Stuffed pumpkin baked in the oven with meat and rice

If you're not a meat eater, stuff with veggie mixes with dried fruits, mushrooms, fresh apples, pears, cottage cheese, or other vegetable stews. The filling is important, it can change and be seasoned with spices in different ways, but the feature of the dish is a pumpkin container.

Examine orange fruits, sloping unstable cut from below. For individual servings, choose small in diameter. Teardrops are often cut lengthwise, experiment with a specific variety. Consider weight - stuffed pumpkin baked in the oven with meat and rice is weighty.

Cooking time: 60-90 minutes / Number of servings: 2-3

Ingredients

  • pumpkin 600 g
  • pork pulp 400 g
  • rice 200 g
  • onion 1 pc.
  • garlic 1-2 cloves
  • chili 1-2 rings
  • vegetable oil 2-3 tbsp. l.
  • salt, pepper, bay leaf to taste
  • greens for serving

Cooking

    For the filling, you can take any rice, I have the most common white. Rinse in several waters to cook faster, leave in a bowl of cold water for 30 minutes or longer. Swollen quickly softens, suitable for cereals, broths, soups and garnishes. I prefer to boil the rice until cooked and mix it with the rest of the products in an edible state, load it inside the pumpkin and steam it additionally in the oven. But you can leave the rice raw or half-cooked, fill the pumpkin by about two-thirds, pour boiling water / broth in parts and wait for the swelling. The second way will take more time, since the pumpkin is not a ceramic pot or a cauldron with a lid, the grains soften more slowly in its walls.

    So, we cook rice in the usual way, in boiling water, then we wash it.

    Wash the meat, dry it and cut into small (or large if desired) cubes of approximately the same size. There can be different types of meat, chicken, turkey, rabbit, whatever you like and have. Separate the fillet from the bone, tough film, too fatty areas. I cook from pork tenderloin - always juicy, fragrant, meaty, not too greasy and easy to cut. There is no illiquid asset left, you just need to cut and put everything into action.

    Like rice, we process the meat twice - first on the top fire, then in the filling, baking. We heat a wide frying pan to fit more at once. Pour in lean refined oil, after half a minute put the pork pieces. Fry in crackling fat for a couple of minutes, add chopped chili, garlic and onions. We mix. Meat juice often stands out, let it evaporate. Then you can fry until a strong golden brown, or you can only dry it slightly. But do not fry for too long, the meat inside will become tough, lose moisture and tenderness.

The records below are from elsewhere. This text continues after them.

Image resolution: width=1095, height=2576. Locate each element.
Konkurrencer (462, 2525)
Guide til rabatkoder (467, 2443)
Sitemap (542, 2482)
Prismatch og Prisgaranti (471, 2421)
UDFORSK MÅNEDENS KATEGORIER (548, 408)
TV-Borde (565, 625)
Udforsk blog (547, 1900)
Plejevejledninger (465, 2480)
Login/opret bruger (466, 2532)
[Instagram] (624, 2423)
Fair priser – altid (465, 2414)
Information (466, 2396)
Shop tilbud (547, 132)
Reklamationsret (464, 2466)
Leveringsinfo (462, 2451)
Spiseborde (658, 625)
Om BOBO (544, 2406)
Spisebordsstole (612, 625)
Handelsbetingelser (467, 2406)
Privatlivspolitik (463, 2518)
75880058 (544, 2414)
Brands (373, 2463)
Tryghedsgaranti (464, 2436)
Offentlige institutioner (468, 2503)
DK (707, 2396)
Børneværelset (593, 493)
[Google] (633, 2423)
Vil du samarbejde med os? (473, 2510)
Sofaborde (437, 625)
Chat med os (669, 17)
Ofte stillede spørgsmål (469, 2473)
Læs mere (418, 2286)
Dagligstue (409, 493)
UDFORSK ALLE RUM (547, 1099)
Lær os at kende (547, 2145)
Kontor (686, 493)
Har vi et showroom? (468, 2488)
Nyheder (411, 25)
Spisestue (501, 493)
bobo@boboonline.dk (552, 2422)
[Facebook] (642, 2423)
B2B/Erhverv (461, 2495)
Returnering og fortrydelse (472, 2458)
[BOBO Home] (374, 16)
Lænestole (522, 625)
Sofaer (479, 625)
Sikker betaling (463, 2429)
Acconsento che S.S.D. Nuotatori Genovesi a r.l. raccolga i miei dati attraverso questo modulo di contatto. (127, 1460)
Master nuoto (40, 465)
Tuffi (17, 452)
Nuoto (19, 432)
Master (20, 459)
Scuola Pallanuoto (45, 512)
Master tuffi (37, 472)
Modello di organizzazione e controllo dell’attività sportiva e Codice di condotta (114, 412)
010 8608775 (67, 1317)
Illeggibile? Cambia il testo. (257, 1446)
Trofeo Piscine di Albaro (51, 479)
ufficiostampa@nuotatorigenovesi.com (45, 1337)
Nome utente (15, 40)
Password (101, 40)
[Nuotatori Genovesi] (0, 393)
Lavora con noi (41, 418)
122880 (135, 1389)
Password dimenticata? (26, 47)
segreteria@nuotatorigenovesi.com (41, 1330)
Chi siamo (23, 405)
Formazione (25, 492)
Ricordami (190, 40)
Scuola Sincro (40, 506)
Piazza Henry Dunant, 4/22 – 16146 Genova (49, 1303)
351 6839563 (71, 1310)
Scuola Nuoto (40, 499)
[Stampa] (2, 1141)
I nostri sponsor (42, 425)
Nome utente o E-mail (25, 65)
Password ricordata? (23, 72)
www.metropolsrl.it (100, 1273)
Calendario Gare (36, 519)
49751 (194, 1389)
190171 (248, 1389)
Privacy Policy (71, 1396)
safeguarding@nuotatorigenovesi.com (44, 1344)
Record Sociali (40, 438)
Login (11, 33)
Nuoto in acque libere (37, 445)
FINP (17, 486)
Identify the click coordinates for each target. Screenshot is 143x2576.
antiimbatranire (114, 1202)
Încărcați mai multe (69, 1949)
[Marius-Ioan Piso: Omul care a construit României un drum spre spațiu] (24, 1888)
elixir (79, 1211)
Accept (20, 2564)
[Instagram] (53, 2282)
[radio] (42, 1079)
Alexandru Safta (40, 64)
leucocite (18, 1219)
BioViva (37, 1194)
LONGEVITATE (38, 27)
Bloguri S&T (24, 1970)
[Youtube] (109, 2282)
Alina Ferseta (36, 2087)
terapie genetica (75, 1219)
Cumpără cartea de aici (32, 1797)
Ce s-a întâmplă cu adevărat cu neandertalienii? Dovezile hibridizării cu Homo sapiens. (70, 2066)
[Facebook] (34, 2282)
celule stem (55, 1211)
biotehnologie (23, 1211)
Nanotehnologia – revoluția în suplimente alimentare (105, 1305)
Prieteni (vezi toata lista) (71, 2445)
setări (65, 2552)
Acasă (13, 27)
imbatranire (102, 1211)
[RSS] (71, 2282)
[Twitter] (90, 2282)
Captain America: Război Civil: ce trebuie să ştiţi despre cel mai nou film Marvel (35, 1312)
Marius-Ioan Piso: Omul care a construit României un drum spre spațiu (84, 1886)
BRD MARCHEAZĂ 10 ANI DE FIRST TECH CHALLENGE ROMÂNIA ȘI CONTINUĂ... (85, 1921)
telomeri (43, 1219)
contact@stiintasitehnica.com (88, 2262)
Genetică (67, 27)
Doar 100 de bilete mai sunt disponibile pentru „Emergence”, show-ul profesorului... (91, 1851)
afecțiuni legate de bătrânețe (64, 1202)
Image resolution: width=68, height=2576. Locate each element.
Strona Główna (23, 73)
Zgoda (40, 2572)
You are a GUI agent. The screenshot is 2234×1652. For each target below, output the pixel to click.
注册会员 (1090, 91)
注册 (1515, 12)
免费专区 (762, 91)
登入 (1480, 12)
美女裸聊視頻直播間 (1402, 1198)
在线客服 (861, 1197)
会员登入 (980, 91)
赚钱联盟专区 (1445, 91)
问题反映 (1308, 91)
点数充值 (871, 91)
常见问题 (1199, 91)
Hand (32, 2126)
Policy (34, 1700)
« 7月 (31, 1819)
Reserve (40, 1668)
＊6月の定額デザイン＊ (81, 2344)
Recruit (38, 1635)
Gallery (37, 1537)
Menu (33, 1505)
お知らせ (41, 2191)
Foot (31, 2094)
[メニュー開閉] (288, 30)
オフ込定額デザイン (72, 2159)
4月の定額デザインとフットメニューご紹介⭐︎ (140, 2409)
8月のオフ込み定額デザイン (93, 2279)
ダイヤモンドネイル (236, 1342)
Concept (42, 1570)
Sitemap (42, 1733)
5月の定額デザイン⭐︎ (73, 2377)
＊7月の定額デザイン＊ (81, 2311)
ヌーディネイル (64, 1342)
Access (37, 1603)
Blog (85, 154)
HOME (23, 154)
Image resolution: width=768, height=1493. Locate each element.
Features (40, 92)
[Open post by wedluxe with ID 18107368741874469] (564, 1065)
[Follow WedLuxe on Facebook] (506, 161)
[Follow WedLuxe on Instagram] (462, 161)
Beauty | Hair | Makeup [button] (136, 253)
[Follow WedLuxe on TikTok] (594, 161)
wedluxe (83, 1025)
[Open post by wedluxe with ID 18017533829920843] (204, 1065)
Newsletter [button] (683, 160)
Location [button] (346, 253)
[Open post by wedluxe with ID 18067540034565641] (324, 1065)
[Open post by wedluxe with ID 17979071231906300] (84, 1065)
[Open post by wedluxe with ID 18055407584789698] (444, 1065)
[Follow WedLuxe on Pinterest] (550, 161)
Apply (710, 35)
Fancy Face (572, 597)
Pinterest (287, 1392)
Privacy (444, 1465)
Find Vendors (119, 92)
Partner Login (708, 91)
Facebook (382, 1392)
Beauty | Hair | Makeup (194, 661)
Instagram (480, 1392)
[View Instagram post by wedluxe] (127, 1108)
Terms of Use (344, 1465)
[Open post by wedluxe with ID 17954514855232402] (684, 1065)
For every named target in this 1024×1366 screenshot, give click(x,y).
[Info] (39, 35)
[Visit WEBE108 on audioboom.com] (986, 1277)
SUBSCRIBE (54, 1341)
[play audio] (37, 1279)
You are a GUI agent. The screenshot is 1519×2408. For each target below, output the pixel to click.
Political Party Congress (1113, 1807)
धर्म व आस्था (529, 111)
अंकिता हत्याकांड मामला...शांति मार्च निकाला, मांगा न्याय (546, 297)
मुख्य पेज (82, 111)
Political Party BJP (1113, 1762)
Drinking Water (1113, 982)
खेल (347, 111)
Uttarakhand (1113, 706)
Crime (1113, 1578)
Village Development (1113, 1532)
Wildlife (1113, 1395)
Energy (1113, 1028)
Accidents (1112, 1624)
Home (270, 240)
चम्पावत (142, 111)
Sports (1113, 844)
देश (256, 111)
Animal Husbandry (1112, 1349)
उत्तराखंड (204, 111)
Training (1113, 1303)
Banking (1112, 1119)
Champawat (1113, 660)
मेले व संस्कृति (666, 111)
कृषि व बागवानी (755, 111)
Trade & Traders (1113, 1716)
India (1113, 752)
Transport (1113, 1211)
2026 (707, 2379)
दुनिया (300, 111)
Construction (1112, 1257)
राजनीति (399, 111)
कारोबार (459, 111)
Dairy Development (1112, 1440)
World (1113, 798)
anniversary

    Divide a clean pumpkin in such a way as to save the top “hat” and a massive lower part for minced meat, remove the hard peel from the intermediate part. We chop the pulp quite large. We send the pumpkin slices to the fried meat and, having stirred, continue to keep on the stove for another 5 minutes. The pumpkin will be saturated with fragrant fat and will be tastier in the dish.

    We shift the washed boiled rice to the fried platter, season with salt and pepper. Stir, be sure to try. Filling for stuffing at hand. If you need strong smelling spices, use them. My stuffing set is basic and minimal. Only rice, pumpkin, pork, onion, garlic, hot peppers. If you want, complicate the variation of pilaf. Add mushrooms, dried fruits, barberry to the listed composition. If you do not eat white rice, replace with other cereals. Sometimes stewed with buckwheat, millet, barley, bulgur.

    Back to the pumpkin, here are the containers for roasting and serving. We do not damage the lower volumetric part, we protect the shell. From the inside, we take out the filamentous fibers with seeds. If you see that the cavity is small and you can’t physically fit a lot of filling, scrape the pulp. The wall thickness of half a centimeter is quite sufficient: it is strong, withstands long baking and the heavy weight of the filling.

    We ram the “minced meat” and fill the pumpkin-blank to the top. Use a spoon to reach the raised areas and place the filling mixture firmly. We stick a bay leaf, pour in boiling water (or boiled meat broth). The volume of liquid is small, how much will fit. You just need to stew the pulp on the walls and combine all the flavors.

    We transfer it to a convenient refractory tray, cover it with a “hat” and put it in a red-hot oven (temperature 180 degrees) for 30-40 minutes. Stuffed pumpkin is sometimes charred - rather, for decorative purposes.

Serve stuffed pumpkin baked in the oven with meat and rice, garnished with fresh herbs. Hearty, beautiful and delicious!